もうほんと、こんなところがほんとに愛しいんだけど、どうしたらいいんだろ。
内心でつぶやいて、凛はもうひとくち紅茶を飲む。アーチャーが何やらぐちぐちと愚痴を言っていたけど聞かない振り。
愚痴を言っている時のアーチャーも可愛いけど、あえてここはスルーで。
「……だ! 聞いているのかね、凛!?」
「え? あーうん、聞いてる聞いてる、しっかり聞いてるよ」
「……聞いてないだろう、君!」
あれ、なんでバレたのかな。
「ちなみにアーチャー」
「何かね、マスター」
「おはようのちゅーは今でも受付中だよ?」
「……は?」
「そして受付中のちゅうとちゅーを掛けてみました」
「そんな報告はいらない!」
結構上手く行ったと思うのだけれど。
駄目だったかなーと凛が思っている間にも、時間はどんどん過ぎていく。
アーチャーはてきぱきコートや鞄の準備をして、食べ終わった後の食器なども片付けていく。その姿はまるっきりサーヴァントではなく家政夫さんだ。
(……というか)
もーなんていうか僕のお嫁さんに出来ないかな、令呪使って、などと埒もないことを考えてしまう凛だった。
「ごちそうさまでした」
全ての料理を片付け紅茶も飲み終え、ぱしんと両手を合わせた凛にアーチャーが「あ、ああ、」と今さらながらに気付いた顔をする。

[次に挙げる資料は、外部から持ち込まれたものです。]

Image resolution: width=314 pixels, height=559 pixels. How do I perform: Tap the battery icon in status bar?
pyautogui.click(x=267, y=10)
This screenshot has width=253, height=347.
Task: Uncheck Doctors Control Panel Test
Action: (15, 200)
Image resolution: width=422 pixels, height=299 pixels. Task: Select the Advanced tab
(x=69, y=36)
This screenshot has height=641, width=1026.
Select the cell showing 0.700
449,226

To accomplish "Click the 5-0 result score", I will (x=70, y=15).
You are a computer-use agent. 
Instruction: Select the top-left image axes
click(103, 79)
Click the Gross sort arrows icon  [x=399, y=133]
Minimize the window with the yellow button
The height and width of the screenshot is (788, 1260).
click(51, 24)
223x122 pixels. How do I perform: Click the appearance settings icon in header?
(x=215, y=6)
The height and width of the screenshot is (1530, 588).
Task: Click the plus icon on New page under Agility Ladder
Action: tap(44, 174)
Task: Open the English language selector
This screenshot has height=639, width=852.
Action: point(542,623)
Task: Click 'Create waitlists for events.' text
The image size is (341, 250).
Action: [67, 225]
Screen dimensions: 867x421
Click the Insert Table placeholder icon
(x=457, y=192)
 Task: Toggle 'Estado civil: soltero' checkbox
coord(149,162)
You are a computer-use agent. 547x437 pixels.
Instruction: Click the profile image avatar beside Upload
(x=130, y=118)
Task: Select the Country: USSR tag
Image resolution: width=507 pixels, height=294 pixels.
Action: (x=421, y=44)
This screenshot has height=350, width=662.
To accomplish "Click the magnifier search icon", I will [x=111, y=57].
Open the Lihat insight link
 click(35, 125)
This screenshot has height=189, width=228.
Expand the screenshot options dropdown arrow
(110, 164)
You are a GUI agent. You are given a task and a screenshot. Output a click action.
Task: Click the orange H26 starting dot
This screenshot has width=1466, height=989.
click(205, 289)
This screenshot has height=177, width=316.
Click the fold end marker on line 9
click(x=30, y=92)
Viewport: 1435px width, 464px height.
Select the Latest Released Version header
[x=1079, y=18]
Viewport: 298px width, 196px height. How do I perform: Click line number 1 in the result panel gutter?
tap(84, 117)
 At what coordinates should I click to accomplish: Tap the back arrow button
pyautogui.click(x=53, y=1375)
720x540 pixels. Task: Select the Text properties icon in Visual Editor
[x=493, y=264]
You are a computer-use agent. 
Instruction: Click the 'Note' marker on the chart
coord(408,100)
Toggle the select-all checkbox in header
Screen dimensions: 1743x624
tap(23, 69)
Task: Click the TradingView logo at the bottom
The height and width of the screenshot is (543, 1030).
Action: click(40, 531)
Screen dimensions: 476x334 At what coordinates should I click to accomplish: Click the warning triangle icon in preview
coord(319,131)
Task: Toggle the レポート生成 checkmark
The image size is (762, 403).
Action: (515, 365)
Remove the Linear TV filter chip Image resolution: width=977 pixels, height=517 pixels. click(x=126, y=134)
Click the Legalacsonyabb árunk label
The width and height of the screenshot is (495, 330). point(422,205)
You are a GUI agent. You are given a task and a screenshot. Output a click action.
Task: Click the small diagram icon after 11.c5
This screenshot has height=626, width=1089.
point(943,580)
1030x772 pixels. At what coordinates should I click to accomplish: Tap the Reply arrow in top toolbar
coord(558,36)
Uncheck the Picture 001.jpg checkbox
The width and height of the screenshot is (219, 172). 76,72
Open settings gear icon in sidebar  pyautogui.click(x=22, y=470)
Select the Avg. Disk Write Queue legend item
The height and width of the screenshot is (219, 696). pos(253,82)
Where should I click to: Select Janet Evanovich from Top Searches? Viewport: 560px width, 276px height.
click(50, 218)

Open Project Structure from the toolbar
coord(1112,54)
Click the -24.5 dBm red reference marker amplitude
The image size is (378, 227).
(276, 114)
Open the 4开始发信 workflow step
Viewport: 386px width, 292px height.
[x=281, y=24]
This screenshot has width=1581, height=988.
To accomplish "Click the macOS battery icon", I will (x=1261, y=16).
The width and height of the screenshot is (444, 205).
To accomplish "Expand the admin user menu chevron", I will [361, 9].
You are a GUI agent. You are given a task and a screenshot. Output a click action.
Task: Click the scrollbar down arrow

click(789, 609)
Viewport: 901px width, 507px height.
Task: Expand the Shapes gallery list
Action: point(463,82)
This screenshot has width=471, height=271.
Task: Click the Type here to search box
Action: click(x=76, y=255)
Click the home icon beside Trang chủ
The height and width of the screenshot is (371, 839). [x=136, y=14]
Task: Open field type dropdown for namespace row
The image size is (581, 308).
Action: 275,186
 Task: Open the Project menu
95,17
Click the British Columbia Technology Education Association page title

そして凛の傍まで歩み寄ってくると、その身なりをチェックして。
「……よし。寝癖もない、制服に皺もない。今日も完璧だぞ、凛」
あー、かわいい、と。まるで凛のことを自分のことのように誇らしげに語るアーチャーに、凛は少し俯いて。
「アーチャー、それでさ」
ちゅーは、してくれないの?
その台詞にアーチャーは少しの間、硬直して。
真っ赤になったまま、かろうじてといった風に、凛の頬にくちづけを落としたのだった。